Input material Block Start

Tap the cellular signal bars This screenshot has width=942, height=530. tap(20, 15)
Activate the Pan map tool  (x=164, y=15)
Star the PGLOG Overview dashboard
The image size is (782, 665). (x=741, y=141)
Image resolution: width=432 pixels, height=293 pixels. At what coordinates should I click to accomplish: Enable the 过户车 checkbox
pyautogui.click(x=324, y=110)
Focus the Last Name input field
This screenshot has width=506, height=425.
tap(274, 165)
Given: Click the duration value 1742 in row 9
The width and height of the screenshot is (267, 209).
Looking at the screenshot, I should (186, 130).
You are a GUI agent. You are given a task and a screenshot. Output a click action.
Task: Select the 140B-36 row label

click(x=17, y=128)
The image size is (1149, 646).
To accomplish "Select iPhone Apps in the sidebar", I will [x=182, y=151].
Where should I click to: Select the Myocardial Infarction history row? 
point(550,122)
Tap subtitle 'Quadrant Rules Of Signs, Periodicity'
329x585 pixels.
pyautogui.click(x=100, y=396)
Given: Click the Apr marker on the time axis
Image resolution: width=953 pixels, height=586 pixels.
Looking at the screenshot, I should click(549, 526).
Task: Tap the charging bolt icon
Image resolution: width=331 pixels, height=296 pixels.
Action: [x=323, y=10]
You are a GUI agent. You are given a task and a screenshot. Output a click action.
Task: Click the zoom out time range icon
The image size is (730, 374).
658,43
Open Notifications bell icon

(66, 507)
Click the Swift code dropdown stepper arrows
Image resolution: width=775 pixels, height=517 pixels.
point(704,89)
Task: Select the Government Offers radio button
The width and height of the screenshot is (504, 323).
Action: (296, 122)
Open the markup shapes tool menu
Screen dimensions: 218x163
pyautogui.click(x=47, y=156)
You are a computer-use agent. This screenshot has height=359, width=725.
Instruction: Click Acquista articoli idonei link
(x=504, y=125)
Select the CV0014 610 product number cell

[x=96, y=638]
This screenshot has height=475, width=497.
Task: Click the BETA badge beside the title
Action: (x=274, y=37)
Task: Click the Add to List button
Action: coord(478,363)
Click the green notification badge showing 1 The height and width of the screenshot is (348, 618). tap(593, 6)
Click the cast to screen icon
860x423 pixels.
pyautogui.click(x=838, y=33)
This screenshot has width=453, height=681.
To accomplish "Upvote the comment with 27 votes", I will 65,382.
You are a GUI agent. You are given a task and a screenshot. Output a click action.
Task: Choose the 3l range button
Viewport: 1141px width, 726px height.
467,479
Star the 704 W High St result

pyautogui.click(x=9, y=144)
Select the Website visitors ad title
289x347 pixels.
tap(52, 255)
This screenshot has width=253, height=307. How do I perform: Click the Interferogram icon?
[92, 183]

Input material Block End

▸ **Required work**: The records above are to be restated word for word.

▸ **Task response**:
Tap the cellular signal bars This screenshot has width=942, height=530. tap(20, 15)
Activate the Pan map tool  (x=164, y=15)
Star the PGLOG Overview dashboard
The image size is (782, 665). (x=741, y=141)
Image resolution: width=432 pixels, height=293 pixels. At what coordinates should I click to accomplish: Enable the 过户车 checkbox
pyautogui.click(x=324, y=110)
Focus the Last Name input field
This screenshot has width=506, height=425.
tap(274, 165)
Given: Click the duration value 1742 in row 9
The width and height of the screenshot is (267, 209).
Looking at the screenshot, I should (186, 130).
You are a GUI agent. You are given a task and a screenshot. Output a click action.
Task: Select the 140B-36 row label

click(x=17, y=128)
The image size is (1149, 646).
To accomplish "Select iPhone Apps in the sidebar", I will [x=182, y=151].
Where should I click to: Select the Myocardial Infarction history row? 
point(550,122)
Tap subtitle 'Quadrant Rules Of Signs, Periodicity'
329x585 pixels.
pyautogui.click(x=100, y=396)
Given: Click the Apr marker on the time axis
Image resolution: width=953 pixels, height=586 pixels.
Looking at the screenshot, I should click(549, 526).
Task: Tap the charging bolt icon
Image resolution: width=331 pixels, height=296 pixels.
Action: [x=323, y=10]
You are a GUI agent. You are given a task and a screenshot. Output a click action.
Task: Click the zoom out time range icon
The image size is (730, 374).
658,43
Open Notifications bell icon

(66, 507)
Click the Swift code dropdown stepper arrows
Image resolution: width=775 pixels, height=517 pixels.
point(704,89)
Task: Select the Government Offers radio button
The width and height of the screenshot is (504, 323).
Action: (296, 122)
Open the markup shapes tool menu
Screen dimensions: 218x163
pyautogui.click(x=47, y=156)
You are a computer-use agent. This screenshot has height=359, width=725.
Instruction: Click Acquista articoli idonei link
(x=504, y=125)
Select the CV0014 610 product number cell

[x=96, y=638]
This screenshot has height=475, width=497.
Task: Click the BETA badge beside the title
Action: (x=274, y=37)
Task: Click the Add to List button
Action: coord(478,363)
Click the green notification badge showing 1 The height and width of the screenshot is (348, 618). tap(593, 6)
Click the cast to screen icon
860x423 pixels.
pyautogui.click(x=838, y=33)
This screenshot has width=453, height=681.
To accomplish "Upvote the comment with 27 votes", I will 65,382.
You are a GUI agent. You are given a task and a screenshot. Output a click action.
Task: Choose the 3l range button
Viewport: 1141px width, 726px height.
467,479
Star the 704 W High St result

pyautogui.click(x=9, y=144)
Select the Website visitors ad title
289x347 pixels.
tap(52, 255)
This screenshot has width=253, height=307. How do I perform: Click the Interferogram icon?
[92, 183]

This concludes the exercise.